* Source excerpt:
Should there be sovereign nation states with borders
or should we reject that model of the world as archaic and cruel and work
towards a world without borders where everyone is welcome and we share the
resources of the world equally? Imagine if we could all live where we pleased,
if there were no passports but we were all just citizens of the world and we
each paid taxes to a world government that distributed the revenue so that no
one was poor and the standard of living was the same everywhere. Would that not
be Heaven on Earth?
The EU has become the dividing line in UK politics not
because of economics, but because it represents to supporters particularly on
the Left a move away from the nation state towards free movement and the merging
of peoples. If it were genuinely possible to create a federal EU state then it
would be a decisive step towards removing all borders. If people speaking
different languages in the EU can share wealth, mix freely and share
sovereignty then they could equally well do so with people from Africa, Asia
and South America.
The main barrier to the EU succeeding is that people
from the member states still think of themselves as primarily German or French
or Polish. They still think of their country as the source of their identity along
with their language and ancestry. But free movement, intermarriage and perhaps
in time a common language spoken by all will lead to primary loyalty going to
the EU and a common EU identity covering all member states. At this point there
will be no objection to Germans sharing resources with Greeks, because Germans
and Greeks will have a common identity. They will just be Europeans. Germans
will be as willing to share with the French as they were to share with East
Germans.
There is little doubt that this is the EU’s long-term
aim. It is also the aim of those who favour borderless travel and unlimited migration.
The main reason why British voters rejected the EU in favour of Brexit had
nothing whatsoever to do with weighing up the pros and cons of membership, nor
did it have much to do with extra money for the NHS. Brexiteers rejected the EU
because they wanted British sovereignty (taking back control) and because they
wanted to be able to limit migration.

* Exercise set:
**1)** In the passage on borders and the EU, what is named as the main barrier to the EU succeeding?
**2)** From the passage on borders and the EU, write out word for word the section that begins at the words "The EU has become" and stops after "and South America.".

* Dataset section:
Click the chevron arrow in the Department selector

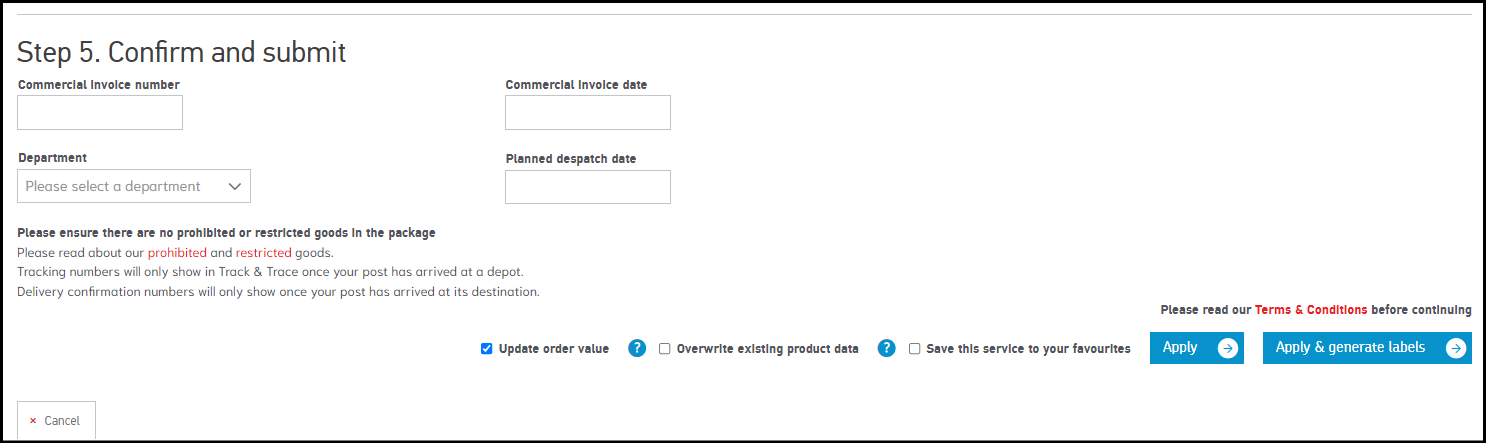pos(235,186)
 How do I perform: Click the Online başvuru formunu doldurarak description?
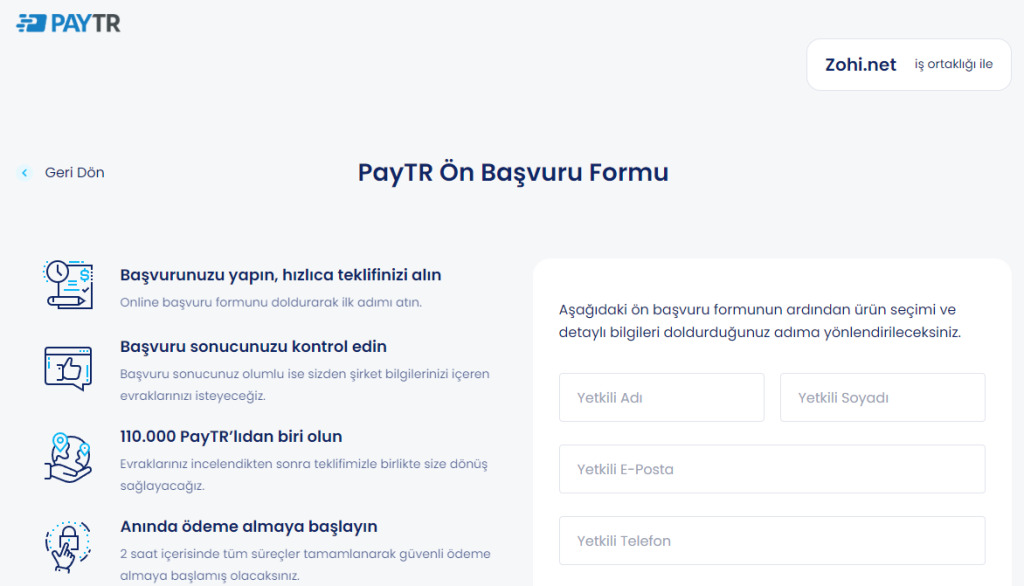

* Answers to the problems:
**1)** People from the member states still think of themselves as primarily German or French or Polish.

**2)**
The EU has become the dividing line in UK politics not
because of economics, but because it represents to supporters particularly on
the Left a move away from the nation state towards free movement and the merging
of peoples. If it were genuinely possible to create a federal EU state then it
would be a decisive step towards removing all borders. If people speaking
different languages in the EU can share wealth, mix freely and share
sovereignty then they could equally well do so with people from Africa, Asia
and South America.